La sixième pièce a la forme d’un gribouillage et est constituée de fractures. D’un côté, le nouvel ordre se débarrasse des frontières et de la distance par la télécommunication instantanée des échanges et des accords commerciaux, par l’établissement obligatoire de zones de libre-échange (l’ALENA) et par le fait d’imposer partout la loi unique du marché qu’on ne saurait remettre en question ; mais, de l’autre, il provoque la fragmentation et la prolifération des frontières en sapant les bases de l’Etat-Nation (voir par exemple, l’ex-Union soviétique, la Yougoslavie etc.). « Un monde de miroirs brisés, écrit Marcos, reflétant l’inutile unité mondiale du puzzle néolibéral ».

La septième pièce a la forme d’une poche et représente toutes les poches de résistance au nouvel ordre qui ne cessent de se développer à travers la planète. Les Zapatistes au sud-est du Mexique en constituent une.

D’autres, dans des circonstances différentes, n’ont pas nécessairement choisi la résistance armée. Les nombreuses poches de résistance n’ont pas de programme politique commun en tant que tel. Comment le pourraient-elles, puisqu’elles font partie du puzzle brisé ? Pourtant leur hétérogénéité renferme peut-être une promesse. Ce qu’elles ont en commun est la défense de ceux qui sont de trop, de ceux dont c’est maintenant le tour d’être éliminés, et leur conviction que la quatrième guerre mondiale constitue un crime contre l’humanité.

Ces sept pièces ne s’emboîteront jamais de façon à constituer un sens. Ce manque de sens, cette absurdité est la maladie endémique du nouvel ordre mondial. Comme Bosch l’a bien prévu dans sa vision de l’enfer, l’horizon manque. Le monde est en feu. Chaque personnage essaie de survivre en se repliant sur ses propres besoins immédiats et sur sa survie. La claustrophobie, sous sa forme extrême, n’est pas provoquée par le surpeuplement, mais par un manque de continuité entre une action et la suivante qui les empêche de se toucher. C’est en cela que réside l’enfer.
*
La culture au sein de laquelle nous vivons est, peut-être, la plus claustrophobe de toutes celles qui ont existé ; dans la culture de la mondialisation, comme dans l’enfer de Bosch, on n’aperçoit pas le moindre ailleurs, le moindre autrement.
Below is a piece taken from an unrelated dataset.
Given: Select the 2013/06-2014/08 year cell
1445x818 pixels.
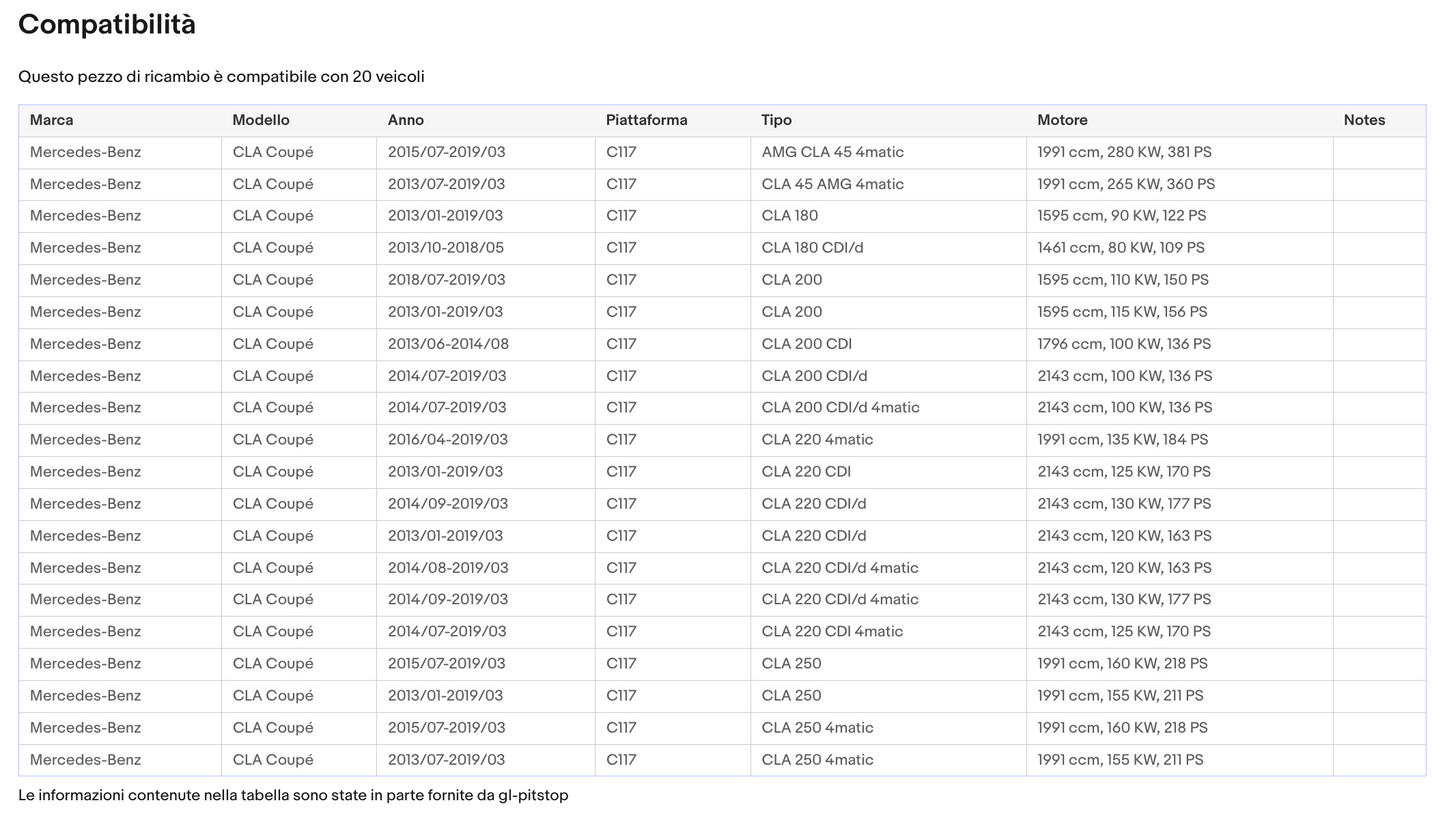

Le donné est une prison. Et confrontée à un tel réductionnisme, l’intelligence humaine se réduit à l’avidité.

Marcos termine sa lettre sur ces mots : « Il est nécessaire de bâtir un monde nouveau. Un monde pouvant contenir beaucoup de mondes, pouvant contenir tous les mondes ».

La peinture de Bosch a pour effet de nous rappeler – si des prophéties peuvent constituer des rappels – que le premier pas dans l’édification d’un monde autre doit nécessairement être le refus de la vision du monde que l’on grave dans notre esprit et de toutes les vaines promesses utilisées partout pour justifier et idéaliser cette délinquance que représente le besoin insatiable de vendre. Un autre espace est un besoin vital.

D’abord il faut découvrir un horizon. Et pour cela, il nous faut retrouver l’espoir à l’encontre de ce que le nouvel ordre accomplit en prétendant faire l’inverse.

L’espoir est toutefois un acte de foi et doit se nourrir d’autres actes concrets. Par exemple, l’acte consistant à s’approcher, à mesurer les distances et à marcher vers. Cela mènera à la collaboration qui est la négation de la discontinuité. L’acte de résistance signifie non seulement refuser d’accepter l’absurdité de la vision du monde qui s’offre à nous, mais aussi la dénoncer. Et quand l’enfer est dénoncé de l’intérieur, il cesse d’être l’enfer.
*
Dans les poches de résistance telles qu’elles existent aujourd’hui, les deux autres panneaux du triptyque de Bosch, montrant Adam et Eve et le Jardin des Délices terrestres, peuvent être étudiés à la torche dans la nuit… nous en avons besoin. »

John Berger, La forme d’une poche -Editions Fage, 2003.